My name's Lizzie and I'm an eataholic. :wave_cry:

BUT NOT ANY MORE!!

I'm on day two of Lighter Life and I've got 95lbs to lose. I've decided to keep a diary of my weight loss after reading some of the success stories on MiniMins - They are so fabulous! I've still got lots more to get through but each one of you that has lost so much weight, I applaud you!! and I also want to thank you for sharing your stories because i truly feel inspired and motivated (almost to the point where i want to throw myself to the floor Waynes World style and chant 'we're not worthy, we're not worth')! hehe

So, a little bit about me.. I'm a 25 year old Mummy to a beautiful 13 month old Girl called Evelyn, and a fantastic girlfriend (hehe I'm bigging me up now ((hehe 'bigging' that's a pun i ever i saw one!)) to a wonderful chap called Johnny!

I've always been overweight to varying degrees since I was a teenager. I went through some very difficult patches when i was younger and managed to 'comfort' eat myself up to well over 16 stone when I was just 16 years old.

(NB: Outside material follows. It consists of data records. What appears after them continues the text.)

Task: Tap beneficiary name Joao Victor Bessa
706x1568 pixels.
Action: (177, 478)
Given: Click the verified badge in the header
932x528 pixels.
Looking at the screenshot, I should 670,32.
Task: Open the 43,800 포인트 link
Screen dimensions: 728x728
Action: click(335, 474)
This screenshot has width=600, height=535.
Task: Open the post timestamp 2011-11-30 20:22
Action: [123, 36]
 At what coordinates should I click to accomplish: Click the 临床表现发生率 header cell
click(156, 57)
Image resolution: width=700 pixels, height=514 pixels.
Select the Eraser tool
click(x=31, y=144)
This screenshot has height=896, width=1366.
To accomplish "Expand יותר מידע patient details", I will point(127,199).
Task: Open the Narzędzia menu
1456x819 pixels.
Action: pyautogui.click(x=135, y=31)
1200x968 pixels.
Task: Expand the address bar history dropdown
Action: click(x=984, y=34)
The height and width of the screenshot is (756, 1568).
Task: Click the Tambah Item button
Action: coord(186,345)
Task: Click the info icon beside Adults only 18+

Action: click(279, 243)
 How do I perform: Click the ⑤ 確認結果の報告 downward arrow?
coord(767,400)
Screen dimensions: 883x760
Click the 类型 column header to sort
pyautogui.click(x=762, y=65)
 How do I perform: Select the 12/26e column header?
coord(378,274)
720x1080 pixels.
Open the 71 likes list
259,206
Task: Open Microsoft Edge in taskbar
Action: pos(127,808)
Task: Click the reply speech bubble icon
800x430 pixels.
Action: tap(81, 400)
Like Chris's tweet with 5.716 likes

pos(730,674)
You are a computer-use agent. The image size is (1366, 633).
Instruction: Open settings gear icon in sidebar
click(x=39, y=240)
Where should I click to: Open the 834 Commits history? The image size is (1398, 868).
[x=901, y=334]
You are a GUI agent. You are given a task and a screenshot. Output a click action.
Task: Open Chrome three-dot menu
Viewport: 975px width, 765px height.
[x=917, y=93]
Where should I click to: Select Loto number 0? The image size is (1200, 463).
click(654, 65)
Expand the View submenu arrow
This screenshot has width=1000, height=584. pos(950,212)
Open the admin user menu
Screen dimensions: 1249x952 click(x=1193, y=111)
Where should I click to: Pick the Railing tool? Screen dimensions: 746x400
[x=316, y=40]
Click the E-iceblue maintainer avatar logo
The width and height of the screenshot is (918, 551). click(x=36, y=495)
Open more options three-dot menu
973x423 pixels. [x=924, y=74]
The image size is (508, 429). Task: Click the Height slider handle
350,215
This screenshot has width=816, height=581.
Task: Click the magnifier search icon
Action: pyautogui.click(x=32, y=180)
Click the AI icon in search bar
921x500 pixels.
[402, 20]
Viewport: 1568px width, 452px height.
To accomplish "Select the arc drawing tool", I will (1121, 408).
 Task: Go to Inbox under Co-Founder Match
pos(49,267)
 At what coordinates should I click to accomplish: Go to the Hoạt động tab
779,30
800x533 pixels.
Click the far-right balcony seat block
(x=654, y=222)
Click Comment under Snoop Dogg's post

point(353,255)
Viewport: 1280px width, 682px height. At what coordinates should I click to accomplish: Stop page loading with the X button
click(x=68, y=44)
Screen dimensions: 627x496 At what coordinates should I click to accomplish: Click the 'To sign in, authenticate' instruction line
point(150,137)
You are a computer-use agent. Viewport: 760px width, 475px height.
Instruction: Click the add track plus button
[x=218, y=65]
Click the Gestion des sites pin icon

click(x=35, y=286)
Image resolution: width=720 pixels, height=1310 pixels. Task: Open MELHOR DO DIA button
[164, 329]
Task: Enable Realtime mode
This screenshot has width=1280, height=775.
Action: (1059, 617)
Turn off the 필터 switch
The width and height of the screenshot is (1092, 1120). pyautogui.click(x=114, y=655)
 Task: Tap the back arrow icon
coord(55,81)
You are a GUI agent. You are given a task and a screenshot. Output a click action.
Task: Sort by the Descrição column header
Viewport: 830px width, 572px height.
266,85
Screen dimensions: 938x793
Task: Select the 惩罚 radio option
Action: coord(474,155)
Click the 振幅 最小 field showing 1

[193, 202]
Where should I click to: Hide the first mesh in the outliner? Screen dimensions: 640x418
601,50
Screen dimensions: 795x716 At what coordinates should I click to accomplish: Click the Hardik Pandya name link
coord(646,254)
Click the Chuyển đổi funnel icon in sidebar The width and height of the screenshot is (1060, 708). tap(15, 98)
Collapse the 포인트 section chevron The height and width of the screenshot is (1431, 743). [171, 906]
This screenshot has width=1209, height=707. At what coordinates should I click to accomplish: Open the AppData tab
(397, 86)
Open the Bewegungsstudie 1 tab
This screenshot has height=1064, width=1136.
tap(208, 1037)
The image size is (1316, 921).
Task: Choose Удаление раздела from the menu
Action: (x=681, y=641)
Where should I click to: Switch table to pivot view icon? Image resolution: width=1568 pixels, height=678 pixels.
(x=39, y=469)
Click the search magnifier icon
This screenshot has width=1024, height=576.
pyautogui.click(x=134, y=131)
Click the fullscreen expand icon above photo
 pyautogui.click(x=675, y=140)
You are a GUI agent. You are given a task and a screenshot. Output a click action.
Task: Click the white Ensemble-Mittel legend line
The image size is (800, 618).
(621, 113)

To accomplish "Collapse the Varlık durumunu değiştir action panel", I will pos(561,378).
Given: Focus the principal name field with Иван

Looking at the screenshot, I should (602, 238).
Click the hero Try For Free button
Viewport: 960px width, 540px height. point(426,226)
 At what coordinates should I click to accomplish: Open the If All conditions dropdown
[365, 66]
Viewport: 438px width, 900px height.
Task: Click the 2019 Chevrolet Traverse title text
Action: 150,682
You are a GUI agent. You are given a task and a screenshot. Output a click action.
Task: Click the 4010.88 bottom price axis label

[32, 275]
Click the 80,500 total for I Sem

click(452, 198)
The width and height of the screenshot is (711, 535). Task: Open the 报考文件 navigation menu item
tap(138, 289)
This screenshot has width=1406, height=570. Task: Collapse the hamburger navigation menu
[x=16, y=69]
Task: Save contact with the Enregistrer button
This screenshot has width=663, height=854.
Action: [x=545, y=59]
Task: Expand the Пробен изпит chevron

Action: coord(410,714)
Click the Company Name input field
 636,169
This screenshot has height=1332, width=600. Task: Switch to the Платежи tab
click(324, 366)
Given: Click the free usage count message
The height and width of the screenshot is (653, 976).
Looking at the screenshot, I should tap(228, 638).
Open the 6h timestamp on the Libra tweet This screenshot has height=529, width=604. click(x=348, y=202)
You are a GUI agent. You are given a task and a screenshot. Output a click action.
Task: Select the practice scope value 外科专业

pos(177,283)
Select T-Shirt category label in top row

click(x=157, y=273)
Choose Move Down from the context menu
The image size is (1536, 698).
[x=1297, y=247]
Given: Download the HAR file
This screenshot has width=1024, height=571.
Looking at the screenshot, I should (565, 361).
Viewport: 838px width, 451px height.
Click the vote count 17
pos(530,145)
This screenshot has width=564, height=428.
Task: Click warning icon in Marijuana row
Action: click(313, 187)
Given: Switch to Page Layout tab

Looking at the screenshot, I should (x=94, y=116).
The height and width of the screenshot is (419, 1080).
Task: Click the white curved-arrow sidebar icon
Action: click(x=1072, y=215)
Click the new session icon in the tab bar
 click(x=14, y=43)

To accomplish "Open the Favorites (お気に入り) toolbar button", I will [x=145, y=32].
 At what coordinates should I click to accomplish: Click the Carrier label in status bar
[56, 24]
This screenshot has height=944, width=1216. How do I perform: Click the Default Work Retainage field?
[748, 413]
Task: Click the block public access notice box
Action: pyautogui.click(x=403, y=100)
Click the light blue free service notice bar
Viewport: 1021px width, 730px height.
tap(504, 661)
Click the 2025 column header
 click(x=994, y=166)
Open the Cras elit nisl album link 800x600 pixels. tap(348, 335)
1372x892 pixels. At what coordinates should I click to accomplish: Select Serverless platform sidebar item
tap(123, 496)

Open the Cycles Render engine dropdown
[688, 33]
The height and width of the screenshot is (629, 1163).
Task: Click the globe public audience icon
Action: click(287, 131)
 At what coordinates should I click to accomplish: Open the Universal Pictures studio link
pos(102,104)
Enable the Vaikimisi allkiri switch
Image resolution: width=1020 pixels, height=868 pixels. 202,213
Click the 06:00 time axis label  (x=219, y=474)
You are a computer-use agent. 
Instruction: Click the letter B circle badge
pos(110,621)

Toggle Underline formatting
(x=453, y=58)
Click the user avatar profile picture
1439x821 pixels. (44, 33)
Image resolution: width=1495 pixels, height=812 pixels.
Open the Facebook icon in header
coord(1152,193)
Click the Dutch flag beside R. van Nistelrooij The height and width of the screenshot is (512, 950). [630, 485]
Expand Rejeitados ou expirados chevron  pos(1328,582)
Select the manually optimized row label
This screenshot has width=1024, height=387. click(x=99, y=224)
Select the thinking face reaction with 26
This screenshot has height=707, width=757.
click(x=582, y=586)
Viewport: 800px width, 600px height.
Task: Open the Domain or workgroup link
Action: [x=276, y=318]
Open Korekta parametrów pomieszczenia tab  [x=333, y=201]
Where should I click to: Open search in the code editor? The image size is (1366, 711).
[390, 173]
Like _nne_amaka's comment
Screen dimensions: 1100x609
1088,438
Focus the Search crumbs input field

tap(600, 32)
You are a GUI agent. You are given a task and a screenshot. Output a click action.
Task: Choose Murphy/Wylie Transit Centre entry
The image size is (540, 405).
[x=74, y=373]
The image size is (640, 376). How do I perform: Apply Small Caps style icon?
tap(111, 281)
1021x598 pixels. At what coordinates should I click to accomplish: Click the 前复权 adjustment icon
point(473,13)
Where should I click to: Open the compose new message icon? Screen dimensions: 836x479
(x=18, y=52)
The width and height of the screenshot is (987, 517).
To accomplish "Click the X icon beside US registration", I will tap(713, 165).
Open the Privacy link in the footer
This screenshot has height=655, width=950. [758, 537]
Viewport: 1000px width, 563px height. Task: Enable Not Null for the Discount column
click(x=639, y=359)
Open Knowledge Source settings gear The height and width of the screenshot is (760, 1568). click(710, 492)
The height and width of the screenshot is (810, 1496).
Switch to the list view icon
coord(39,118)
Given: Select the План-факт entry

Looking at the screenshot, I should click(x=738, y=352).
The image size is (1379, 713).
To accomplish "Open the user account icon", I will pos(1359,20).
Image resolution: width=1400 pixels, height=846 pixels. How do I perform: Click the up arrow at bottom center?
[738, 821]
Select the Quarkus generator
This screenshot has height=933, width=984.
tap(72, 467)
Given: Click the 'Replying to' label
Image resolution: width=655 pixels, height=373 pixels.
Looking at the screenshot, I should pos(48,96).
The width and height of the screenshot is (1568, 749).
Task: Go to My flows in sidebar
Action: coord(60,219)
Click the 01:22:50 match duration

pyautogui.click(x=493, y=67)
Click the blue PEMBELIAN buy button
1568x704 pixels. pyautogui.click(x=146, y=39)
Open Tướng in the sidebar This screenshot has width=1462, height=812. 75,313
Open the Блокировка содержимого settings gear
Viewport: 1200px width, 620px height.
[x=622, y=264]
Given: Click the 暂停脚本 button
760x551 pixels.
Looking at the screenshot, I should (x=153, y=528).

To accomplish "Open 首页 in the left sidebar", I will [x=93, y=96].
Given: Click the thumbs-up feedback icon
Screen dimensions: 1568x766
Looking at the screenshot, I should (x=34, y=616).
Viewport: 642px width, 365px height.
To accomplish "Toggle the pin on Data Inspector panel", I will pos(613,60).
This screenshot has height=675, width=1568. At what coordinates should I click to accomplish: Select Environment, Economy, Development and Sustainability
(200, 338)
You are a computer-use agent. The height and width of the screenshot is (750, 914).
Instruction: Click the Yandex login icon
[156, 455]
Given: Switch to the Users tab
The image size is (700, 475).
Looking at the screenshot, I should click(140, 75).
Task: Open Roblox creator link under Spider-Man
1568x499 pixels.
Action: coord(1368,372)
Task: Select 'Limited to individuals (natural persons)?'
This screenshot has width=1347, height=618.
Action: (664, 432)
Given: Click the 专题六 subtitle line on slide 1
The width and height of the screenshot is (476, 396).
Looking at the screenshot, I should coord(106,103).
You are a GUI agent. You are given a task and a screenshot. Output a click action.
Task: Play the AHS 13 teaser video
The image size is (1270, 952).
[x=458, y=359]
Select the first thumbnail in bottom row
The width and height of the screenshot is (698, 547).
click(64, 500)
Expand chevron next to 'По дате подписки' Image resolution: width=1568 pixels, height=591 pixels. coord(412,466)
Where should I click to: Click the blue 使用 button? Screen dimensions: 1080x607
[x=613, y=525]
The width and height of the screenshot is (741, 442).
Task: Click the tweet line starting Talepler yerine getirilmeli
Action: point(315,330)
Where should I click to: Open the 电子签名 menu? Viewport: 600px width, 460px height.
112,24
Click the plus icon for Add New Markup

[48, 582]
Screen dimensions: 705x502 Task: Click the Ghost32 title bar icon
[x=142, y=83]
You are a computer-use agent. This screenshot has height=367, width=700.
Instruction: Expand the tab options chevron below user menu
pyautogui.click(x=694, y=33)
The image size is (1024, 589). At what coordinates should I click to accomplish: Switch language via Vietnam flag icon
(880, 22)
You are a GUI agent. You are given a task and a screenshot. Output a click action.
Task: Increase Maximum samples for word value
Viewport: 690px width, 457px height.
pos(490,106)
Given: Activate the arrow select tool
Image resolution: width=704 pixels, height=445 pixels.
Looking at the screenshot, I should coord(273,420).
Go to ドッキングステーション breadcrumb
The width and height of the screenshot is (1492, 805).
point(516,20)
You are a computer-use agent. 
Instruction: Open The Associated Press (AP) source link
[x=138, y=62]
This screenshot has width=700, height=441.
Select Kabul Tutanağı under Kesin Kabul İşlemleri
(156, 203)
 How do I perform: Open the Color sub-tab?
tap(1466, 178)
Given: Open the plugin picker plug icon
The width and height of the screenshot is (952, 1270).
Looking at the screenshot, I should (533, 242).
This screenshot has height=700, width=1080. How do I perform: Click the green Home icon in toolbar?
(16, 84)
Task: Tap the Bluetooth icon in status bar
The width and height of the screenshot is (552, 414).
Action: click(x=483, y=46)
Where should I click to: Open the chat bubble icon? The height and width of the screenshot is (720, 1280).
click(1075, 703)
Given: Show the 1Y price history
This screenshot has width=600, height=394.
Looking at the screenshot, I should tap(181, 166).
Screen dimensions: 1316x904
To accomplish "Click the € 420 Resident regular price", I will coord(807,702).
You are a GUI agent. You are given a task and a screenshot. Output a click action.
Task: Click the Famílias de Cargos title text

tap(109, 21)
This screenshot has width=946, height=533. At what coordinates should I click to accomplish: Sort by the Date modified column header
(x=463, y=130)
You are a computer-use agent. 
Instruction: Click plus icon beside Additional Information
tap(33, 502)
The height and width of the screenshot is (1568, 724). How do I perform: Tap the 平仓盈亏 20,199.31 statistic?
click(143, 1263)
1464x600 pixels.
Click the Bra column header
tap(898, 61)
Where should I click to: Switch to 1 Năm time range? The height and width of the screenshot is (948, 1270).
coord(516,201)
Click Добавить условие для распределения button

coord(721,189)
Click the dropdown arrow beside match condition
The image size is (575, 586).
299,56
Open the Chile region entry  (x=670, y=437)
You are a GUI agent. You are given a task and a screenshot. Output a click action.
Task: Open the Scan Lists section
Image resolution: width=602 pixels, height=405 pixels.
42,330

When I hit 18 I started the slim fast diet and managed to lose 3 stone and was comfortable at this weight for a few years. Although at 13 stones my bmi is still too high, I felt happy at that weight. I carried it well and was a curvy size 16, the size that I was when I met my partner.

The first few months that we were together were fantastic.. totally in love and we had little time for eating - We spent lots of long lazy days just walking for miles or cycling for miles and I lost another stone without thinking about it and I realised that I could feel so much healthier and look so much better if I wasn't carrying the extra weight! I'd spent all my life being overweight and I was finally realizing that my 13 stone 'comfort zone' was just that and it was time to make some more changes!!

And boy did we make some changes, but not the way we were planning! Enter Evelyn!! I found out I was pregnant :eek: . a huge shock but we were thrilled, totally besotted with our little 'dot' and the long walks turned into short strolls and the bikes got put in the shed. Then the food loving monster that I am took over and now I had the best reason (excuse) in the world to eat, when, where ever, what ever I wanted! Guilt free too, because the extra cake, burger, takeaway was for the baby, not me.. hehe for 10 months (whoever said it takes 9 months is lying) I sat serenely eating myself up to 18 stone, all in the name of pregnancy.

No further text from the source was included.